Due to the new method of farming traffic on YouTube, namely embodying what people “love to hate” (e.g., incel content, depression, crisis moments) and converting that hate-watching into monetization, the majority of viewers can no longer distinguish between genuine venting and deliberate hate-farming. Even the once-cherished videos or monologues of people “crashing out” are now caught in the monetization game. We have now lost those moments too, an honest rant or a genuine crash, because those of us who are aware will suspect that they’re farming views.

So, even the once infamous "rant" has been absorbed and obliterated by the monetization machine, because it turns out people really like to watch and interact with those who are "letting it all go and saying what they want." The catch is that in order to make this a monetization event, it involves continuous acting like anything else. Normally, people vent for a while and then move on. However, if it is a monetization event, it must be artificially inflated and you cannot "get over it" and move on. This is how you know most of this nonsense out there is fake. Monetization protocols are directly in opposition to the natural life cycle of an artistic process, crash-out, or idea development.

What I realized is that when you cover an idea or get something off your chest via rant or explosion, it naturally comes to an end. There is an honest moment where you have said what you have to say, the energy that accompanies it has passed, and it cannot continue without performance contrivance. What we see now is this:

So, none (the majority) of this out there is genuine communication. As soon as you get money for it, it motivates you to "stay put" and extract more via continued performance. This is why ideas on YouTube are static. The content performer cannot mature or move past it into more nuanced ideas that might depart entirely from their original contentious form. Clearer renditions of understanding might not be dramatic or emotionally charged enough to ensure continued interaction. True catharsis actually brings a transformed state of affairs. It is not possible to monetize the event horizon of a catharsis in perpetuity.

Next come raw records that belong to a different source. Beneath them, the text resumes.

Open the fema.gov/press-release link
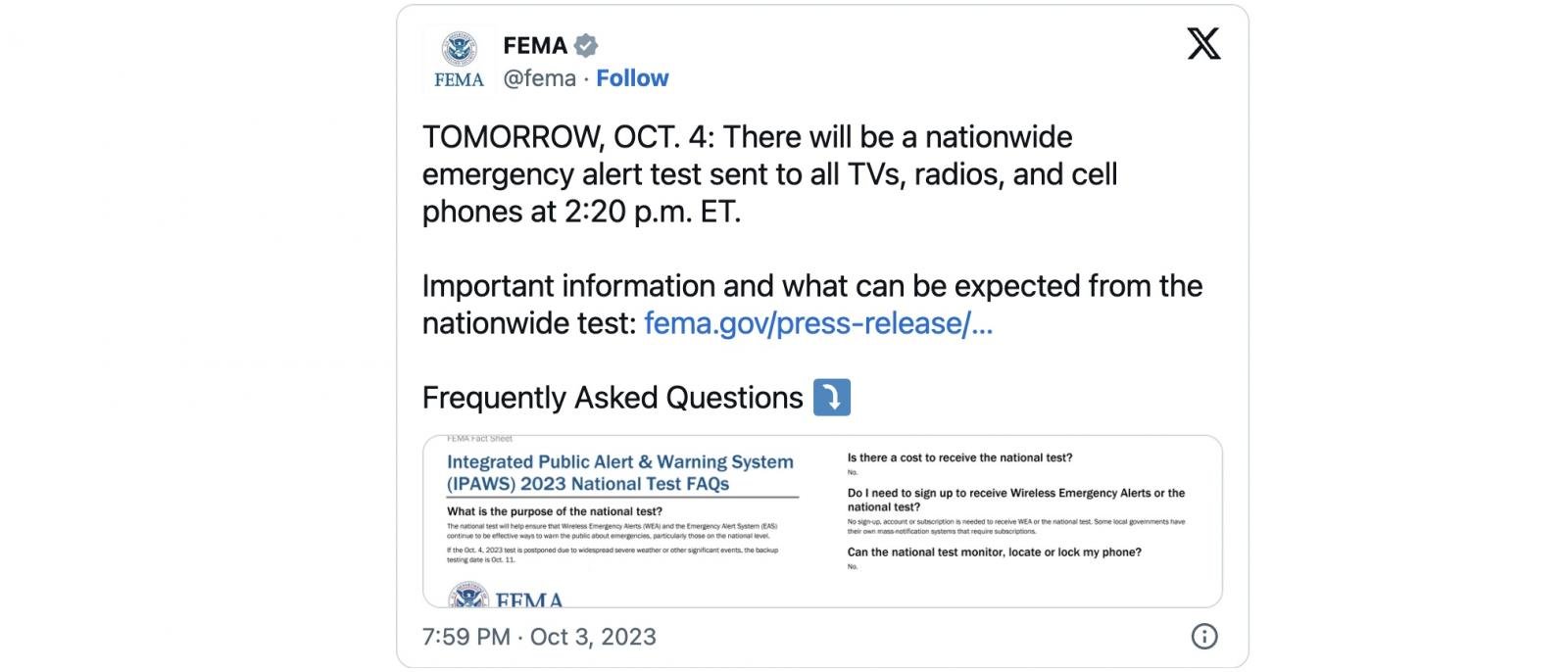The image size is (1568, 672). click(818, 323)
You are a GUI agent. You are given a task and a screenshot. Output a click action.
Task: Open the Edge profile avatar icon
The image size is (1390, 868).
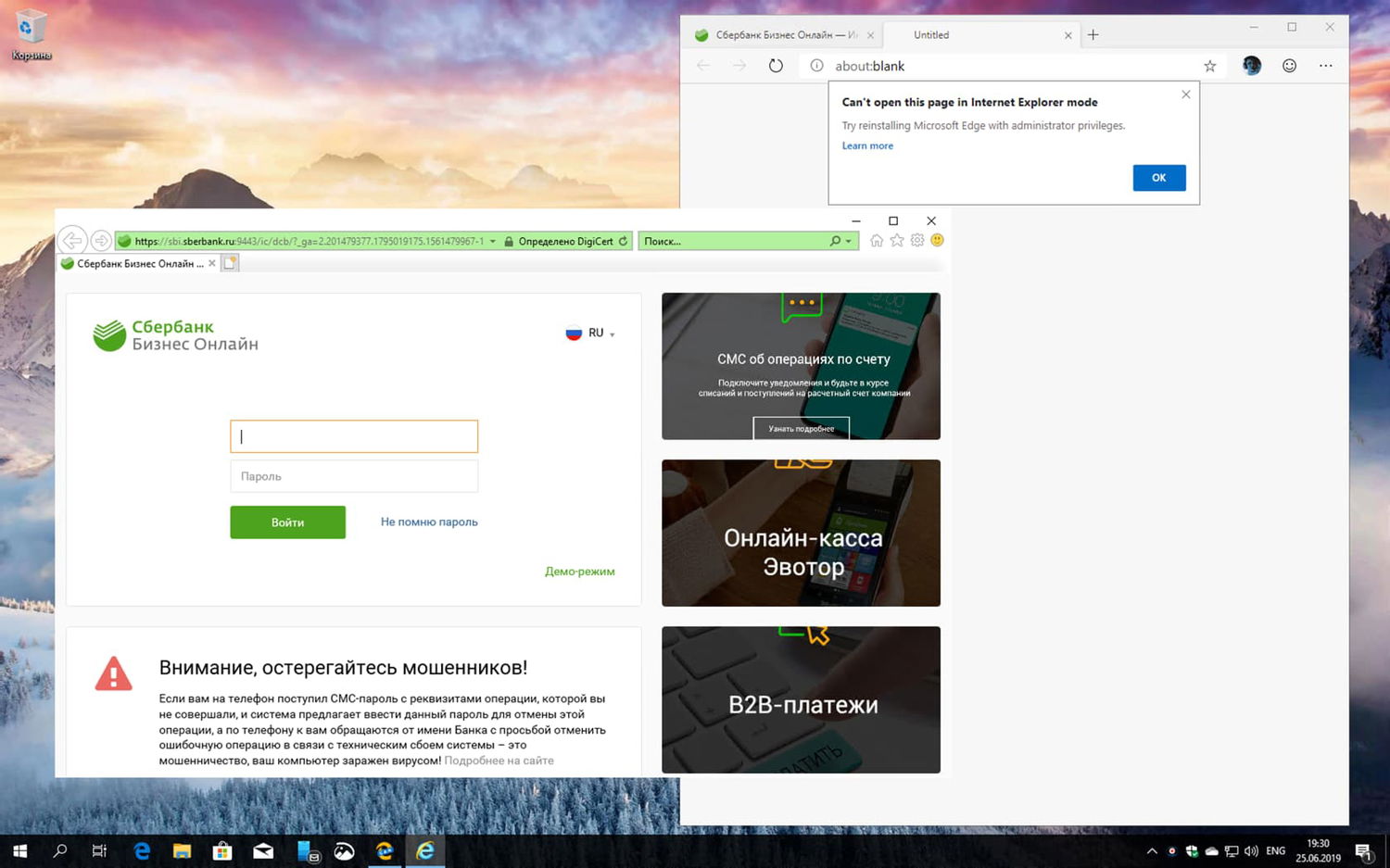click(1251, 66)
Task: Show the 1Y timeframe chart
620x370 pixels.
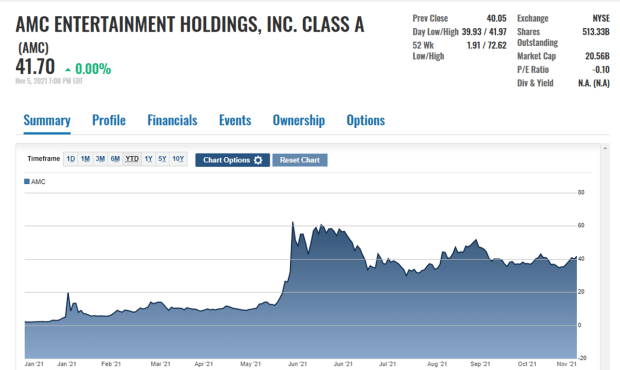Action: (148, 159)

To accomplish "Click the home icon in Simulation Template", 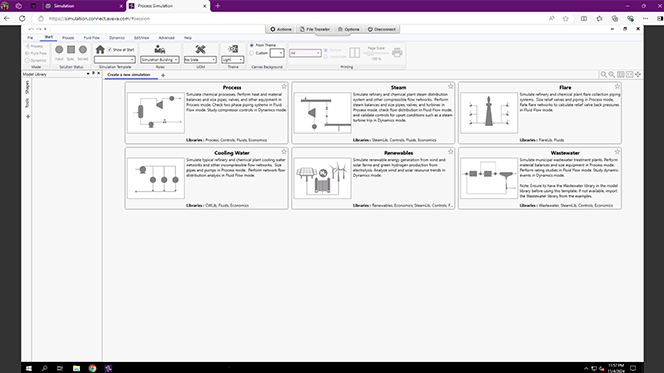I will point(100,50).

Therefore, those who use platforms for honest expression and art undergo a process that naturally changes their motivations. Actors, actresses, and monetization performers do not undergo this process of development. They are not present to be transformed by art or honest expression, but rather to inflate the most instantly alluring portion of the cycle. For many, it can start out honestly, but the money will always catch up eventually.

At some point, being honest about the fact that the process has changed your initial motivations becomes incompatible with the audience you attracted as the person you once were. Continued acceptance relies on never admitting that you grew past the original “need.” This is the dilemma of public approval. If you allow growth, you might grow right out of the entire framework that shaped your shared identity—and then you are either in big trouble, or free.

Attention = currency. Algorithms amplify signals that produce clicks, comments and shares; shock, outrage, and collapse reliably produce those signals. Reinforcement loops lock creators into identity roles: audience rewards stabilize a persona (the ranter, the victim, the meltdown artist). That reward makes transformation costly. Authentic catharsis is finite: real release ends the drama. Monetization requires drama that never resolves, so performers either fake continuation or lose income. Audience expectations form quickly; the crowd that came for the explosion won’t always follow the post-explosion person who’s quieter, reflective, or healed.

Art and honest speech become performative genres rather than vehicles for growth. Nuance, maturity, and post-insight work get muted. Creators face an identity trap: grow and you lose the crowd (and income), stay performative and you stunt your development. Audiences become cynical and suspicious — even genuine rants are read as crafted content — and trust erodes. The platform ecology favors static, repeatable formats over dynamic human development.